Crisi d’impresa? Può risolverla il professionista coach

Per risanare le “ferite” di una crisi d’impresa sta prendendo sempre più piede la figura mista di un professionista che abbia competenze specifiche e, in più, riesca anche a fare da coach e consulente oltre che, in qualche caso, da mediatore per riparare i danni.

Il decreto legislativo

Ultimamente si fa un gran parlare di coaching e leader motivazionali, ma in questo caso si tratta di una figura regolamentata da skills tecniche e, soprattutto, da un decreto legislativo (il 14/2019): è proprio il Codice della Crisi d’Impresa, infatti, a suggerire di considerare questo tipo di figura all’interno di una azienda per fronteggiare in maniera moderna ed empatica eventuali procedure di allerta crisi.

In particolare, l’articolo 3 del Codice stabilisce “i doveri del debitore”, mettendo al centro di ogni responsabilità proprio l’imprenditore, che dovrà essere capace di adottare misure idonee a rilevare tempestivamente un eventuale stato di crisi e assumere immediatamente le contromisure migliori per fronteggiarlo; per quanto riguarda l’imprenditore collettivo, invece, è stabilito che sia necessario un assetto organizzativo adeguato ai sensi dell’articolo 2086 del Codice Civile, sempre in ottica di tempestiva rilevazione di uno stato di crisi da affrontare.

Ed è qui che si inserisce la figura di questo nuovo professionista, un avvocato o un commercialista, che può aggiungere alle proprie competenze anche abilità di coaching grazie ad una formazione mirata.

Un mix di conoscenze che è implicito che una figura del genere possegga, in quanto deve essere in grado di affiancare l’imprenditore a monitorare le criticità e i dati aziendali, contemporaneamente mettendo in atto contromisure strategiche e organizzative risolutive.

Cambiamento culturale

Non solo una nuova figura lavorativa sempre più specializzata, quindi, ma anche imprenditori più consapevoli dei propri ruoli e delle proprie mansioni e responsabilità: un vero e proprio cambiamento culturale nel settore anche perché, affinché tutto questo abbia successo, l’intero percorso deve fondarsi sul tassello imprescindibile della fiducia bilaterale (e non solo).

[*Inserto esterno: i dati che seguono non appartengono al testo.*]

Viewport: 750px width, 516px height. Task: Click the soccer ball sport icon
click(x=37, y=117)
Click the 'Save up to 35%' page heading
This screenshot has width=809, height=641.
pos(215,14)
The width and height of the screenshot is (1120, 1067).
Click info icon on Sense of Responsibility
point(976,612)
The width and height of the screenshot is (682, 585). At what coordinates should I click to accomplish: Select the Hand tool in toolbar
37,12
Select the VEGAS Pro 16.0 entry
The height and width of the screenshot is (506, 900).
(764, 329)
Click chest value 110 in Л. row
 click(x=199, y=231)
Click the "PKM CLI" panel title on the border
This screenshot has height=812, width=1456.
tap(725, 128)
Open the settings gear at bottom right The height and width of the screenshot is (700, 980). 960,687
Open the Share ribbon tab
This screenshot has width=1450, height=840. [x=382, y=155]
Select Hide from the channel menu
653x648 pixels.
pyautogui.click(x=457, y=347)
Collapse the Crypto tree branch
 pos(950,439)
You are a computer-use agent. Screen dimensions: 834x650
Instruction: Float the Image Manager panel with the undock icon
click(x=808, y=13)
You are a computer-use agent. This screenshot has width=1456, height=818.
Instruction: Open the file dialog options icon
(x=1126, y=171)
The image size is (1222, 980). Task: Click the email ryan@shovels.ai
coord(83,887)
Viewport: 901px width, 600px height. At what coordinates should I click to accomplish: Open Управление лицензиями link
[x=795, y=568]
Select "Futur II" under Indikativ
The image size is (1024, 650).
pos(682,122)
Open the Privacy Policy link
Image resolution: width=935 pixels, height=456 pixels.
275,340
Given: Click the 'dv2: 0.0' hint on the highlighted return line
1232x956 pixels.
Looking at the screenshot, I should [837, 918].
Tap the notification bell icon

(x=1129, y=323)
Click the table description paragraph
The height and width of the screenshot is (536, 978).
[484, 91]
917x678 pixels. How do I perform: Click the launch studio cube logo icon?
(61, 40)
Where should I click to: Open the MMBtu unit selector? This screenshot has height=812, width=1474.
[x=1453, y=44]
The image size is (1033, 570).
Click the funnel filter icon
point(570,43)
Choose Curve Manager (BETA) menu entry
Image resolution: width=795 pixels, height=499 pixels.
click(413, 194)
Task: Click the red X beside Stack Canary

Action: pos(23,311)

Non c’è più spazio per i vecchi schemi assolutistici e di divisione tra capo o piani alti e impiegati: l’idea è di creare un ambiente lavorativo fluido, in cui tutti siano sempre aperti al confronto e alla condivisione, pronti ad uscire da standardizzate e obsolete zone di comfort per raggiungere livelli prestazionali sempre più alti. Insomma, la parola chiave è “interazione”.

È l’evoluzione psicologicamente corretta del Team Building, che qualcuno ha chiamato “finanza comportamentale” quando si occupa di contratti di lavoro – fino ad ora referenziati da ottimi feedback – tra questi neo-promotori finanziari moderni e, ad esempio, imprenditori privati intenzionati a fare investimenti ma bloccati e sfiduciati dalle solite interazioni fredde, iper burocratizzate e poco trasparenti con enti e banche.